17.ɢᴇɴɪᴜsᴢ ᴡʀᴀᴄᴀ ᴅᴏ ᴢ̇ʏᴡʏᴄʜ!

134 9 0
                                    

Pov Silvia

Chłopacy właśnie trenowali, a ja dostałam dziwny telefon.

-Halo?-Odebrałam.

-Cześć Silvio, chciałabyś się może spotkać?-Spytał jakiś chłopak, sama nie wiedziałam skąd ma mój numer.

-Przepraszam ale kto mówi?

-Erik.

-Erik?-Znałam tylko jednego Erik'a, ale on nie żyje od paru lat.

-Erik Eagle.-Powiedział a ja nie mogłam uwierzyć.

-Ktoś sobie robi żarty?-Zapytałam niedowierzając.

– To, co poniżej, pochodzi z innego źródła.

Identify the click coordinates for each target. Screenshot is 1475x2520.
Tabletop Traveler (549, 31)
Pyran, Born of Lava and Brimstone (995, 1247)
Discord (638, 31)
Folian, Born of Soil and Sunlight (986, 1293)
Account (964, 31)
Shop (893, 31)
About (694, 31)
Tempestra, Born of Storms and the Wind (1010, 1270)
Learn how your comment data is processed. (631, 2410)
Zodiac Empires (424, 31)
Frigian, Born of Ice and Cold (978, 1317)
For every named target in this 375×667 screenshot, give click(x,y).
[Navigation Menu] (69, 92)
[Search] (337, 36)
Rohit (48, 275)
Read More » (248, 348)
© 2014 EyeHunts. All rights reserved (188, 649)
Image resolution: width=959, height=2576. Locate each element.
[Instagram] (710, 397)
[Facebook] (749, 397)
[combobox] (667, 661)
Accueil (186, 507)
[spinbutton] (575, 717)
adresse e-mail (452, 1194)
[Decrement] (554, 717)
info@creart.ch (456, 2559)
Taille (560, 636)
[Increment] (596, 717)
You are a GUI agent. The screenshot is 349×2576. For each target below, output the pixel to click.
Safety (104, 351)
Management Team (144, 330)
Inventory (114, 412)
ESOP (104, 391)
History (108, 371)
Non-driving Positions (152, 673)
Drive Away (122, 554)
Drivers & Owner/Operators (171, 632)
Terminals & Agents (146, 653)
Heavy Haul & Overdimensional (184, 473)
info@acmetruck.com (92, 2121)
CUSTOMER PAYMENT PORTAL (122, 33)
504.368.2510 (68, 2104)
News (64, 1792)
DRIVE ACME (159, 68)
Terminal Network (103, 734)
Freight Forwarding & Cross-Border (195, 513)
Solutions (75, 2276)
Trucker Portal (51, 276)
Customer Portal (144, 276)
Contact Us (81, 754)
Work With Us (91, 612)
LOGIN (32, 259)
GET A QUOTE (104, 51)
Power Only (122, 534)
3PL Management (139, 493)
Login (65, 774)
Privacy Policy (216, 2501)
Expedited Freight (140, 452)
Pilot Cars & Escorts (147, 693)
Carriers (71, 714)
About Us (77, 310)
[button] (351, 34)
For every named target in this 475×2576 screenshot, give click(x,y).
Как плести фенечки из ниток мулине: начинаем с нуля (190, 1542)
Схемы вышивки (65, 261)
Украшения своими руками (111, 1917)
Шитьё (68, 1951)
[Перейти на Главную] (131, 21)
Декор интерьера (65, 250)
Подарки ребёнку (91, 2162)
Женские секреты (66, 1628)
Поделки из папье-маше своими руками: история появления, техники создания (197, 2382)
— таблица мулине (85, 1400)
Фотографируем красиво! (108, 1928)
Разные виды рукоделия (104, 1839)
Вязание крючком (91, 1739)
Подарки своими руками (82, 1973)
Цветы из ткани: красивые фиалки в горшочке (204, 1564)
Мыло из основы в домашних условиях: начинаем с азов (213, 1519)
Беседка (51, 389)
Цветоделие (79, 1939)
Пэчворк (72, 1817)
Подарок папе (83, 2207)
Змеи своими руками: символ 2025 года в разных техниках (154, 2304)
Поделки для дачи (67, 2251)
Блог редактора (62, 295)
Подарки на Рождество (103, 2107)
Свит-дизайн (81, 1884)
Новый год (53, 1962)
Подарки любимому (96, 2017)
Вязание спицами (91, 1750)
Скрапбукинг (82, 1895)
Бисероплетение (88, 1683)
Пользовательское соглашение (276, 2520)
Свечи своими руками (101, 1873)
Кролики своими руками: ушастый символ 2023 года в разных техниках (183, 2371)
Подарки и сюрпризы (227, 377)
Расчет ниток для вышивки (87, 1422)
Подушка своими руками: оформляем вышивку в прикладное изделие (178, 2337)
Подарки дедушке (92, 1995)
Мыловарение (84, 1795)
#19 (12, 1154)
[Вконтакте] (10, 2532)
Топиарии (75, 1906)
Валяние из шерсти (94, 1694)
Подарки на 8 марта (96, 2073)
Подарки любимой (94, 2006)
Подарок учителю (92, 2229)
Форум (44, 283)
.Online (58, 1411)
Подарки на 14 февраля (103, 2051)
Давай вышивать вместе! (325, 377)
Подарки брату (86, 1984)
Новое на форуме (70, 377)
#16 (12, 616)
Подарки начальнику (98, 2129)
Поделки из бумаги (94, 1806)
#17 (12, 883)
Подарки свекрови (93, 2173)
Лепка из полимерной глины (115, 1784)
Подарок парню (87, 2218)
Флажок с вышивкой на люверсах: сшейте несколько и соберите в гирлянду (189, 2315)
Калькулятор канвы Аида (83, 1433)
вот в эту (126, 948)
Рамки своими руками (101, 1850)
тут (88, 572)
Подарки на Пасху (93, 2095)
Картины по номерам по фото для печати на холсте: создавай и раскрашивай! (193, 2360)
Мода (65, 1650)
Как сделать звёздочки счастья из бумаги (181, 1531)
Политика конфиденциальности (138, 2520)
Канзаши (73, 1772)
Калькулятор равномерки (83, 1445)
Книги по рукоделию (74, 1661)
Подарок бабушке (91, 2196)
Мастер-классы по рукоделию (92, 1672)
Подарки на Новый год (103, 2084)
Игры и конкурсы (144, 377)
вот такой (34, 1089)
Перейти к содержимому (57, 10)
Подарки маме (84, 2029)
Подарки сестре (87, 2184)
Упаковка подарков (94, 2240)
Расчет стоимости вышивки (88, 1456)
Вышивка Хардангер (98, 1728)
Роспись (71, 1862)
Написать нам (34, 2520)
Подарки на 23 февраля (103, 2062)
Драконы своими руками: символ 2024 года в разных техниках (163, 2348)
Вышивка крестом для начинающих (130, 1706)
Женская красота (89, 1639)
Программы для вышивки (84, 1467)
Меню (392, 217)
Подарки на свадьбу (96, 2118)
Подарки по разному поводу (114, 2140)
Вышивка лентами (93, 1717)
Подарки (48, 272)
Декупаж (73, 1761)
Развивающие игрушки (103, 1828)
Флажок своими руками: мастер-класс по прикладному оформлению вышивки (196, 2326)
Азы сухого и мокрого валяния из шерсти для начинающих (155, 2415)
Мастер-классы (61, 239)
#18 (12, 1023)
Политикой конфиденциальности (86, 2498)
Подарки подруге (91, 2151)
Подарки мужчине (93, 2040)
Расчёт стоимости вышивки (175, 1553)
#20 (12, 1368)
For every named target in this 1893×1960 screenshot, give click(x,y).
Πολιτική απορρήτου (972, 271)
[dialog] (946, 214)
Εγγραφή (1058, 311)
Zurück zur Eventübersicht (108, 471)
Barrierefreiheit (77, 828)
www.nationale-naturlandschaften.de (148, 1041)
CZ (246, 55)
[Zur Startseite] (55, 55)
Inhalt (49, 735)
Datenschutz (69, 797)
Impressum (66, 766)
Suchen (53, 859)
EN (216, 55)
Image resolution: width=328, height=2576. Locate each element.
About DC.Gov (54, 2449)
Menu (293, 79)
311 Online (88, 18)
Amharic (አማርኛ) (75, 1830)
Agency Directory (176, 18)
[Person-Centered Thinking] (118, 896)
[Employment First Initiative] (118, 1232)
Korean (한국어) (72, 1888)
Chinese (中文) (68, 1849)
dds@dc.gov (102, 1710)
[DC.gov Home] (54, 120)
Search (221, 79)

-Silvio za godzinę jestem na lotnisku, bardzo chciałbym się z wami zobaczyć z tobą i Bobby'im, chce wam wszystko wytłumaczyć.-Powiedział, sama nie wiedziałam czy mu wierzyć.

-Na którym lotnisku będziesz?

Pov Mei

-Dobra podejdźcie tu!-Afuro zawołał, a cała drużyna się zebrała w jednym miejscu.

-Musimy dopracować swoje techniki hissatsu. Więc pierwsze zadanie na razie polega na tym że podzielimy się na dwa zespoły i zagramy krótki meczyk.-Powiedział.-Zespół pierwszy to Ja, Jonas, Iggy, Gus, Jeff, Arion, Danny i Harry a drugi zespół to Mei, Hera, Apollo, Andy, Wesley, Paul, Lane, Artie.-Dodał.
(Ned'a dzisiaj nie było na treningu) Ustawiliśmy się na pozycjach i zaczęliśmy grać.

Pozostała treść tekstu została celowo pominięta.